## WHAT IS NEEDED
Search the entries below for the word "Goals", then copy each line in which it is found.

## EXTRACTED DATA
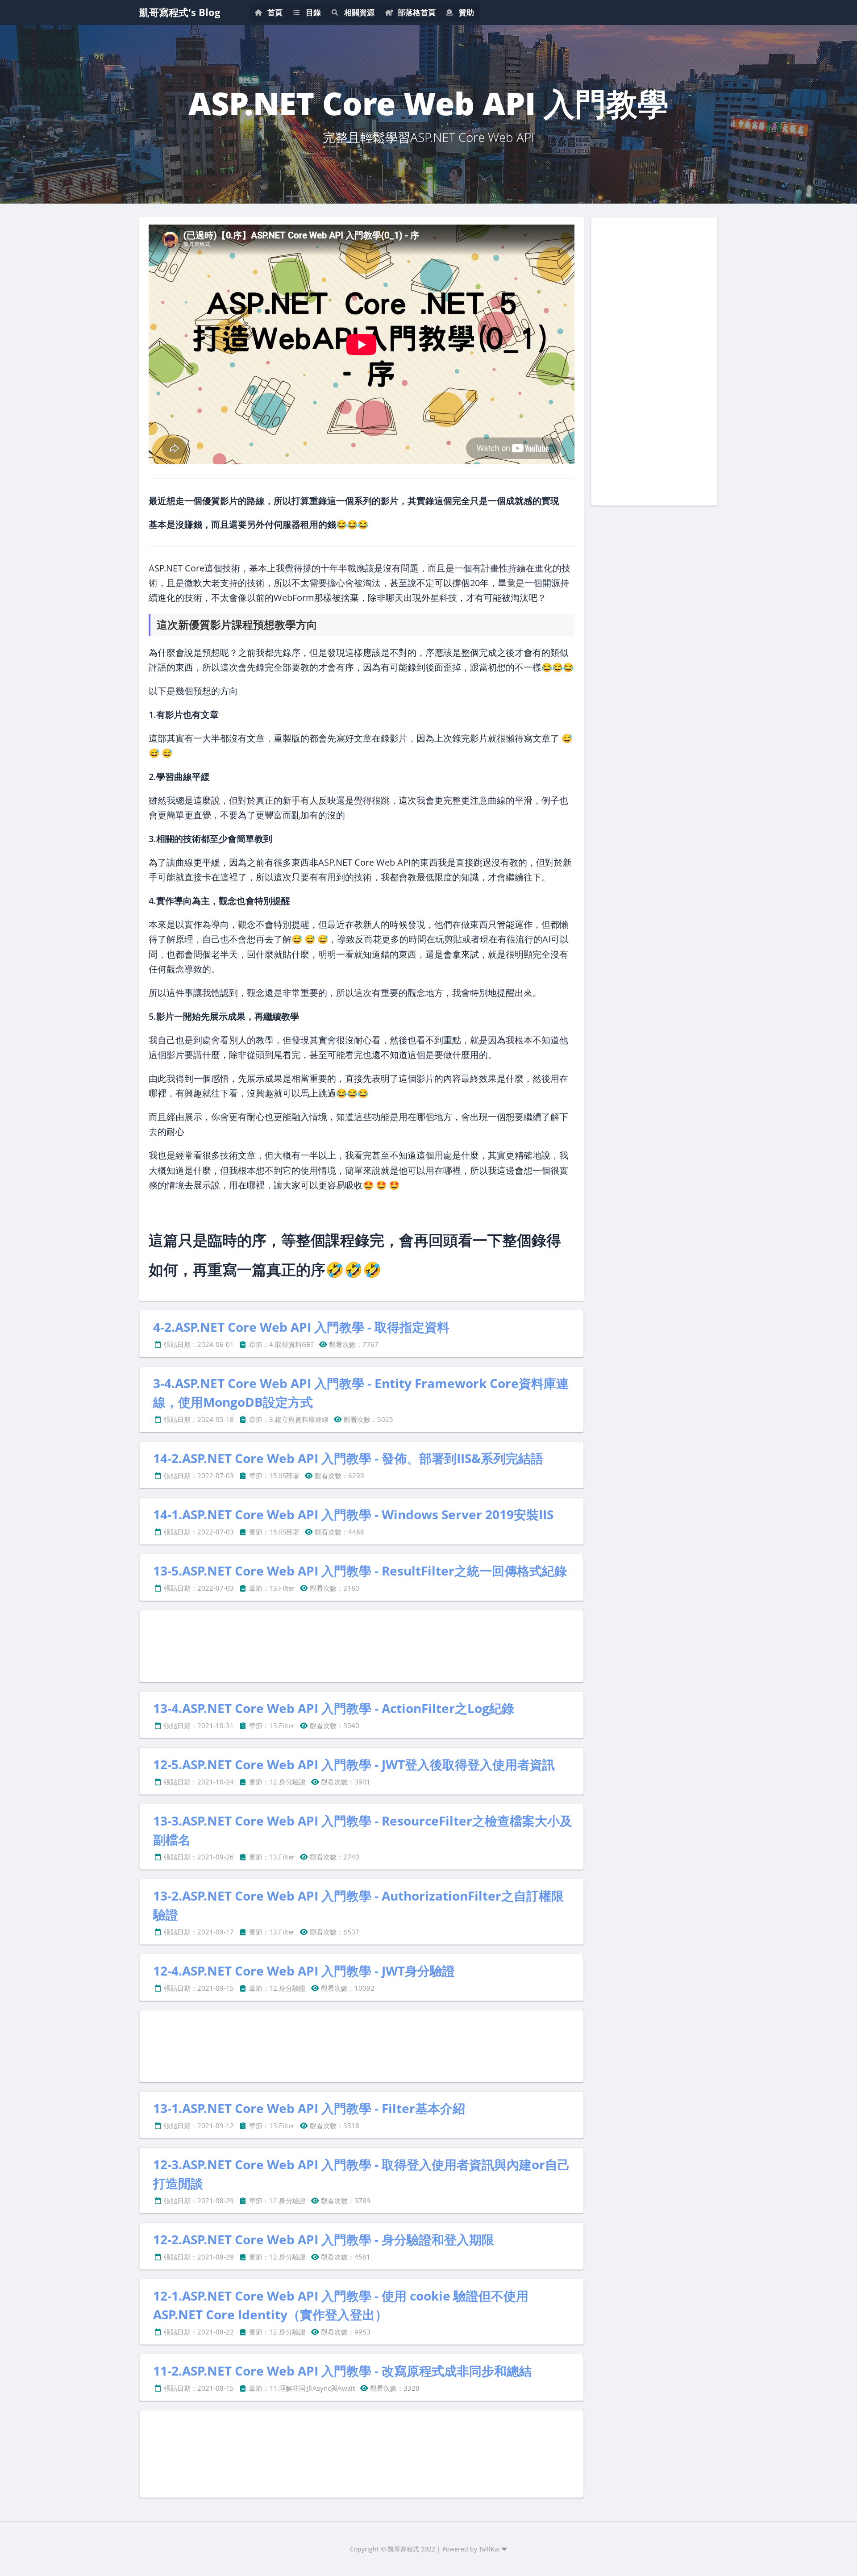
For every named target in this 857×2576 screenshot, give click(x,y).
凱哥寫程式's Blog (179, 12)
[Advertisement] (361, 1646)
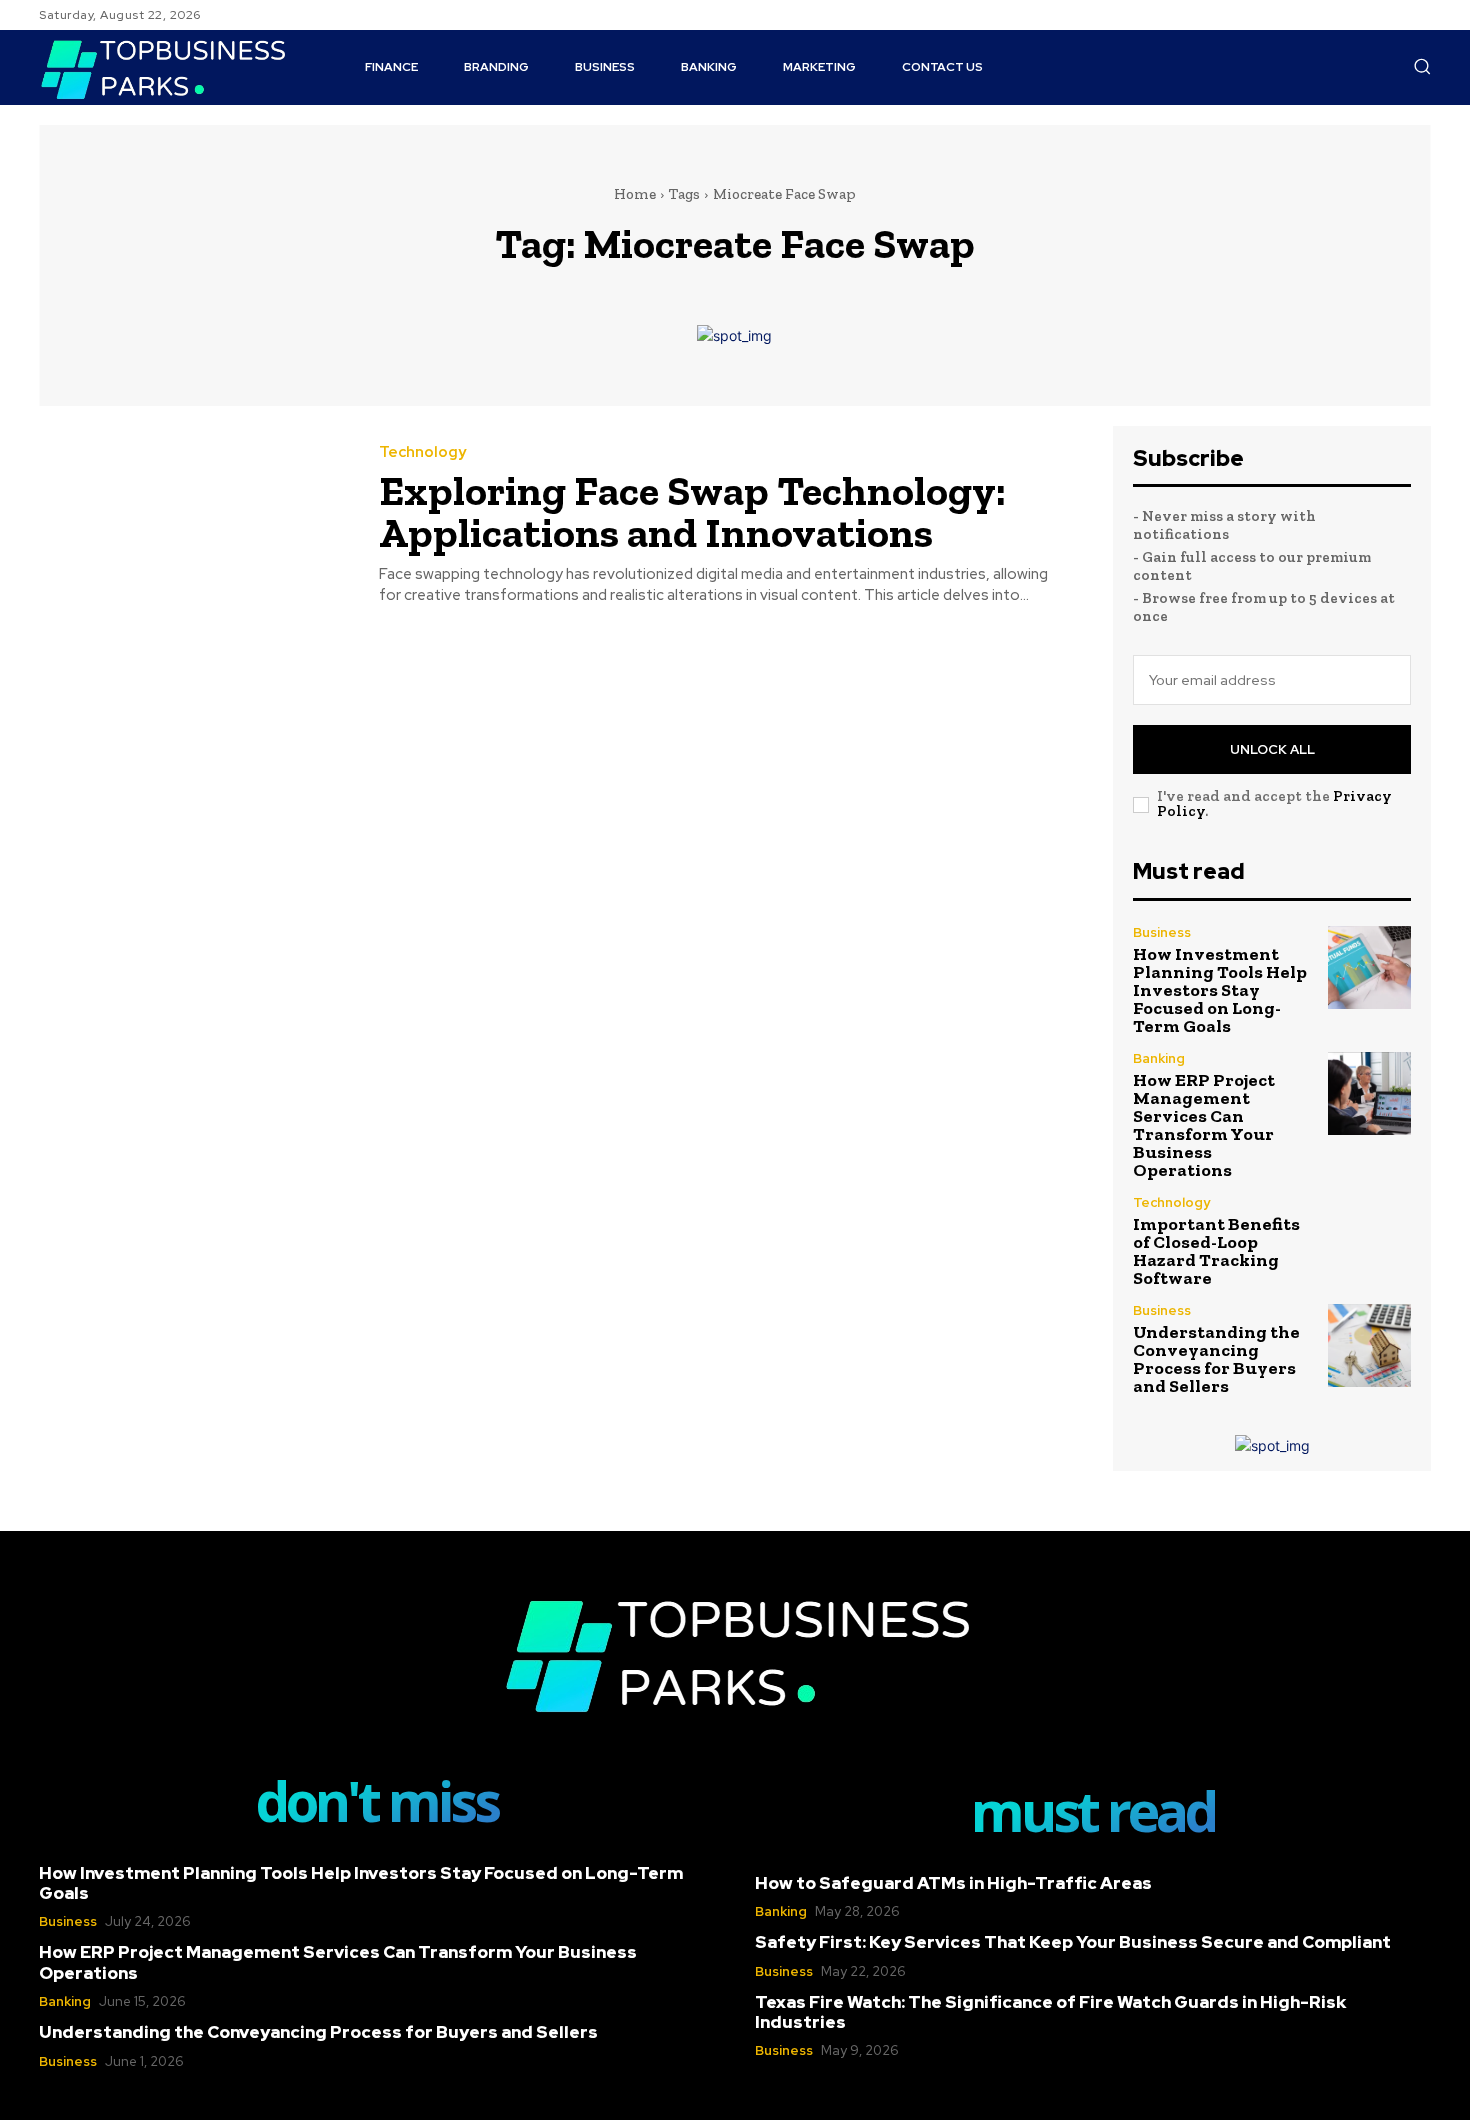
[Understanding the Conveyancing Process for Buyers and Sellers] (1369, 1345)
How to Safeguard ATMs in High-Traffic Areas (953, 1883)
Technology (422, 452)
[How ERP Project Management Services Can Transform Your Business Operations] (1369, 1093)
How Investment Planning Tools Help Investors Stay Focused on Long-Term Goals (1220, 990)
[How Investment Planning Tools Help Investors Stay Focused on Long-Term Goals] (1369, 967)
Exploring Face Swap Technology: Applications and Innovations (692, 511)
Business (1162, 932)
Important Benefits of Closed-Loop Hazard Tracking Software (1216, 1251)
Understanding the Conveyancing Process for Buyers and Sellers (1216, 1359)
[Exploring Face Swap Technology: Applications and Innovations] (194, 525)
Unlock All (1272, 749)
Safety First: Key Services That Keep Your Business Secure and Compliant (1073, 1942)
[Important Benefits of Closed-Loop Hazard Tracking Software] (1369, 1237)
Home (635, 194)
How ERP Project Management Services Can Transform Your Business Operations (1204, 1125)
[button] (1422, 66)
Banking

## TASK ANSWER
How Investment Planning Tools Help Investors Stay Focused on Long-Term Goals (1220, 990)
[How Investment Planning Tools Help Investors Stay Focused on Long-Term Goals] (1369, 967)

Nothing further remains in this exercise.